(DOCUMENT PASSAGE)

Four real Exit Desk reports generated from 26-question intake submissions, calibrated to different revenue scales and industries — from Main Street under $1M to lower-middle-market $3M–$7M, across trades, professional services, and digital media. Nothing redacted.
Every Exit Desk report is generated from your specific inputs — 26 questions across five buyer diligence dimensions. The reports below were generated from fictional but realistic business profiles, each calibrated to a different point in the small-business exit market: a Main Street commercial landscape operator under $1M, a residential HVAC services company at $3M–$7M, a professional services advisory firm at $3M–$7M, and a digital trade media platform at $1M–$3M.
Read the sample that fits your business — or your client's business — and see exactly how a serious buyer would frame it: looking for what the numbers don't show, where the risk concentrates, and whether the revenue survives the founder walking out the door.
Apex Landscape Group is a DFW commercial landscape maintenance operator doing under $1M in revenue with 40 recurring monthly contracts, mostly office parks and HOAs, and an owner who describes himself as strategically involved but not running daily field operations. The SDE range of $200K–$500K on a recurring commercial book with low customer concentration and long tenure is an attractive profile for an SBA-financed acquisition — this is the kind of cash-flow-positive, route-based service business that individual buyers actively look for.

(End DOCUMENT PASSAGE)
(DATA UNDER STUDY)

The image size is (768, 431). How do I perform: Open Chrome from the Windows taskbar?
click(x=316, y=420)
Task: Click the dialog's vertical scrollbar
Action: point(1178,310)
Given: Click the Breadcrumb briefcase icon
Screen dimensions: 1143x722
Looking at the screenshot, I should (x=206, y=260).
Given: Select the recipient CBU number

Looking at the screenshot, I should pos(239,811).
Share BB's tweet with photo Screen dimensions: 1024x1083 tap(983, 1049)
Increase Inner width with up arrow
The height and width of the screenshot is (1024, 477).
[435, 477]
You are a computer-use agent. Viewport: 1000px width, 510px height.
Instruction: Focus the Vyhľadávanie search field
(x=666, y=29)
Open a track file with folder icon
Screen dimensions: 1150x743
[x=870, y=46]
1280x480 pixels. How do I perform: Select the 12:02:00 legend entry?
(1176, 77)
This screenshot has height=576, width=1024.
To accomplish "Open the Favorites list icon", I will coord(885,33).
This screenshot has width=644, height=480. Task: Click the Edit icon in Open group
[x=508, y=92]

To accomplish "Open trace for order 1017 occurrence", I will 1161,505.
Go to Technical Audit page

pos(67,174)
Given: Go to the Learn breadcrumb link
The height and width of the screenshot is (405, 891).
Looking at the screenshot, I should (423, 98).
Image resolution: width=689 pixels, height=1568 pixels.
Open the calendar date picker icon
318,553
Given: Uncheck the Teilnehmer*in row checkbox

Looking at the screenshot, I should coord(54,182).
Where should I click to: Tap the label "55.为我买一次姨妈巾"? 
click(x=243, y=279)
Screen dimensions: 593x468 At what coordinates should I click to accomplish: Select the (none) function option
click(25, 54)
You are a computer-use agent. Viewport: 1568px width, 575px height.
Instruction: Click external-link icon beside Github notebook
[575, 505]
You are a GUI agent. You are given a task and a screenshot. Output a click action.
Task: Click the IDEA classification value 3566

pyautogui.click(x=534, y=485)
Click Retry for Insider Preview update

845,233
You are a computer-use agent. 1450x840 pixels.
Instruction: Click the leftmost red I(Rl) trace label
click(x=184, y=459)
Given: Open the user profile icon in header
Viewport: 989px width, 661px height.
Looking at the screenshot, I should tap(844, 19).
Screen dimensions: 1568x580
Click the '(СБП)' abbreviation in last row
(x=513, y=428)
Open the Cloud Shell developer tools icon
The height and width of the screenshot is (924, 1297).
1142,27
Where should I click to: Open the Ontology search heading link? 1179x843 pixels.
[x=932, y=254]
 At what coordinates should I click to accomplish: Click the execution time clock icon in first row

(End DATA UNDER STUDY)

• THINGS TO DO:
**A.** According to the Exit Desk sample reports page, how many questions make up the intake that each report is generated from?
**B.** In the Exit Desk sample reports page, rewrite the paragraph beginning "Apex Landscape Group is a DFW commercial" as a short bulleted list that keeps its main facts.

• WRITTEN ANSWERS:
**A.** 26 questions, covering five buyer diligence dimensions.

**B.**
- Apex Landscape Group is a commercial landscape maintenance operator in DFW with under $1M in revenue.
- It holds 40 recurring monthly contracts, mostly with office parks and HOAs.
- The owner describes himself as strategically involved but not running daily field operations.
- Its SDE range is $200K–$500K, on a recurring commercial book with low customer concentration and long tenure.
- This profile is attractive for an SBA-financed acquisition. It is the kind of cash-flow-positive, route-based service business that individual buyers actively look for.